How much does real life impinge on a story? When someone asks ‘am I in it? – the answer, of course, is no. But there are episodes or characteristics of a character that my nearest and dearest will recognise. Because characters need hobbies if they aren’t going to come across as one-dimensional workaholics or manic sex fiends.

In Starting Over I wanted to give Robin’s character more depth by giving her a hobby other than her motorbike. Initially I thought of Taekwondo, which is something I practiced for five years (see photo) but that requires a big commitment to discipline and training which wouldn’t have fit Robin’s character. I stopped doing Taekwondo five years ago and took up archery. However, I couldn’t see Robin doing that either, in spite of her name.

taekjen1

Another of my activities is boxing – I now take part in a weekly boxercise class for over 50s. It’s a lot of fun but probably more fun for our instructor when she has us doing plank for 30 seconds and sees everyone dropping to the mat after ten. (We’re improving.) Anyway in the story, Robin takes up boxing, which helps her work off some of her sexual energy.

Towards the end of the novel two of the characters engage in a line dance, a reference to something they used to do together. I have never actually participated in a real line dance. But a few years ago on holiday some American women we met tried to show us the steps. I have absolutely no sense of rhythm…a warning to anyone who might ask me to dance at the GLCS con…don’t wear open toe shoes.

So sometimes real life sneaks into the story. Part of the fun of being an author, you can take the bits you want, mix it all together and come up with something completely different.


Starting Over is my debut novel, published by Affinity eBook Press in October 2014. The sequel, Arc Over Time, is due out in May 2015.

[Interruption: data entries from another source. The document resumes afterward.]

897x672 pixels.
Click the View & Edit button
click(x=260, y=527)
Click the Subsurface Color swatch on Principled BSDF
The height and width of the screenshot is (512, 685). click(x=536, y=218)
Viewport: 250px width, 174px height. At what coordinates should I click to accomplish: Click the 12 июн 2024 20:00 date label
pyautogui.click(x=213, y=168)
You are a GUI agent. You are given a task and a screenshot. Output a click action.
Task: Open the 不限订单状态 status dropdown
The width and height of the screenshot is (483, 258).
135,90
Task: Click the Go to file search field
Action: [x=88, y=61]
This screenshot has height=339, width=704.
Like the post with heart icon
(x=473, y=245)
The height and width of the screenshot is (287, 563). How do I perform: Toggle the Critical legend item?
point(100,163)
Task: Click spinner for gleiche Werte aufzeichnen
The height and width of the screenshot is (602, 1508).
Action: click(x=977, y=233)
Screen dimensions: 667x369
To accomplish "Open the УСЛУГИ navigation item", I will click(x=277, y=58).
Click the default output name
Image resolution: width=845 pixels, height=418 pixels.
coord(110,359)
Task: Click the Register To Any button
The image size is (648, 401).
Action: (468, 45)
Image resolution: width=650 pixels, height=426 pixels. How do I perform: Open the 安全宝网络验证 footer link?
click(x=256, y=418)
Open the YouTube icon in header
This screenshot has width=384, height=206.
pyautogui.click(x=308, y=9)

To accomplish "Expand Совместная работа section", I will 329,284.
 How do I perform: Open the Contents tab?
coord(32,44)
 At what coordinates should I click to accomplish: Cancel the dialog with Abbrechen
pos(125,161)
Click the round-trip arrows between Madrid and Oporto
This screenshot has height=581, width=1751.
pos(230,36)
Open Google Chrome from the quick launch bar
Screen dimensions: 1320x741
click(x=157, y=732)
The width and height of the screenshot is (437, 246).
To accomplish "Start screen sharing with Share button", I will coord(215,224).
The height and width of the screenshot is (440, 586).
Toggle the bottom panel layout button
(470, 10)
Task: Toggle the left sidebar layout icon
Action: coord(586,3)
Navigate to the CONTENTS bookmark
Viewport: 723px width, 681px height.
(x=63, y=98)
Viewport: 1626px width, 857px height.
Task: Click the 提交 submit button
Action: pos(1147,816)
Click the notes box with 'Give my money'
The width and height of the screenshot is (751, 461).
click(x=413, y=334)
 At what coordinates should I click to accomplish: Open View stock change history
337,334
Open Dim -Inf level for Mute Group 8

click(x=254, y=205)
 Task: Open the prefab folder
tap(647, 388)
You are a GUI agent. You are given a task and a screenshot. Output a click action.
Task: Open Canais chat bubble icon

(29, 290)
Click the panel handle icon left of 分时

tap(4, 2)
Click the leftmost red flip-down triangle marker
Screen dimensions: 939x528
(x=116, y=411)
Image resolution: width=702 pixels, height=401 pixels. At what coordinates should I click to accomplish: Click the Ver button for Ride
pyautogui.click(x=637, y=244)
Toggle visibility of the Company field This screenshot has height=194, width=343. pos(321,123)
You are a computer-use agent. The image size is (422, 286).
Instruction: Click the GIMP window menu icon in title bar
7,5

2 comments on “Characters need hobbies

  1. Jen, you’re so right. I’ve always been an acolyte of the life is stranger than fiction cult. There’s stuff you just can’t make up and, as writers, we just know we have to find a way to work it into a story. None of my family, friends and neighbors nor my exes are in my book (and soon to be 2nd installment) either and yet they all are. Some character resembles their interests, their hobbies or their idiosyncrasies. The things that people do are just too good not to use.